Content-Based Recommendations for Target Diver 2
site_id name lat long location_name region_name country_name max_depth avg_depth visibility current temp_top temp_bottom Sand Coral Garden Wall Wreck Pinnacles Canyon Manta Ray Jellyfish Octopus Whale Shark Reef Shark Mandarin Fish Mola Mola
63509 Kudhimaa Machafushi Wreck 3.48326 72.8028 South Ari Atoll Indian Ocean Maldives 22.9 5.0 10 3 28.6 26.9 1 0 0 1 0 0 0 0 0 0 1 0 0
96214 Lankan Manta Point 4.27974 73.5571 Nord Male Atoll Nord Male Atoll Maldives 22.7 5.0 4 1 27.5 25.8 0 0 0 1 0 0 0 1 1 0 0 1 0
55878 Simply The Best Medhufushi Meemu Atoll 1.84819 73.4710 Medhufushi Meemu Atoll Medhufushi Meemu Atoll Maldives 26.9 8.1 18 4 27.7 26.0 0 0 0 1 1 0 1 0 0 0 0 0 1
44342 Dega Thila 3.79232 72.7384 South Ari Atoll South Ari Atoll Maldives 22.0 5.0 19 5 27.6 25.9 1 0 1 1 1 0 0 1 1 1 0 1 0
97357 Kalhahandihuraa Panettone 3.79739 72.7121 Ari Atoll Océan indien Maldives 24.9 6.1 12 3 27.9 26.2 0 1 1 1 1 1 0 1 1 0 0 1 0
55881 Sharks Tongue Medhufushi Meemu Atoll 1.84819 73.4710 Medhufushi Meemu Atoll Medhufushi Meemu Atoll Maldives 29.3 10.5 5 1 26.8 25.1 0 0 0 1 1 0 0 0 0 1 0 1 0
110660 Hurolhi Corner 3.55287 72.7089 South Ari Atoll Laccadive Sea Maldives 30.5 11.7 12 5 26.3 24.6 1 1 0 1 0 1 1 1 0 0 1 0 0
55240 Veyvah Tila Medhufushi Meemu Atoll 1.84819 73.4710 Medhufushi Meemu Atoll Medhufushi Meemu Atoll Maldives 27.1 8.3 17 3 26.8 25.1 0 0 0 1 1 0 1 0 0 1 1 0 0
35872 Maamigili Beru 3.46831 72.8392 South Ari Atoll Laccadive Sea Maldives 23.1 5.0 5 5 27.8 26.1 1 1 1 0 0 0 1 1 0 0 0 0 0
67438 Kumbuludu Thila 3.73731 72.9643 Ari Atoll Laccadive Sea Maldives 27.3 8.5 7 5 28.4 26.7 1 1 0 1 0 0 0 1 0 1 1 1 0


Recommendations Visualization

The dive site recommendations can be visualized on a map-style scatterplot, to identify if there is any specific area in the Maldives more adapted to specific group of users.
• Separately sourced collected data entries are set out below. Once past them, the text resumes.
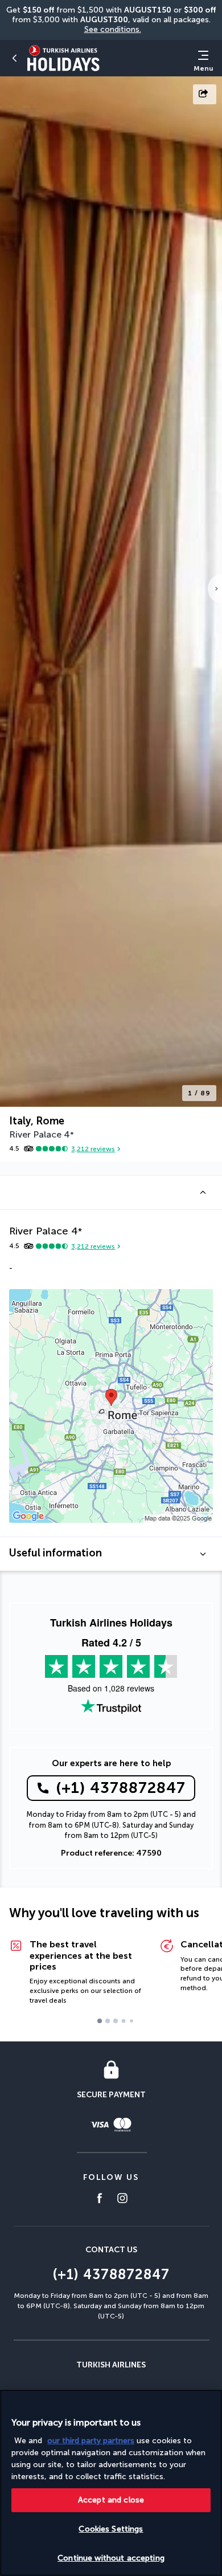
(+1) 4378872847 (121, 1788)
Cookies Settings (111, 2529)
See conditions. (112, 29)
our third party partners (90, 2440)
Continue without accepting (111, 2558)
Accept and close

Comparing the results to the complete map of dive sites gives a good outlook of the dive sites landscape in the region.


Conclusion

This Recommendation System MVP provides a good idea of what could be achievable with Dive Spotter regarding dive sites recommendations. The model could be extended to dive shops and provided to travel agencies, enabling a promising revenue stream if deployed on a large scale.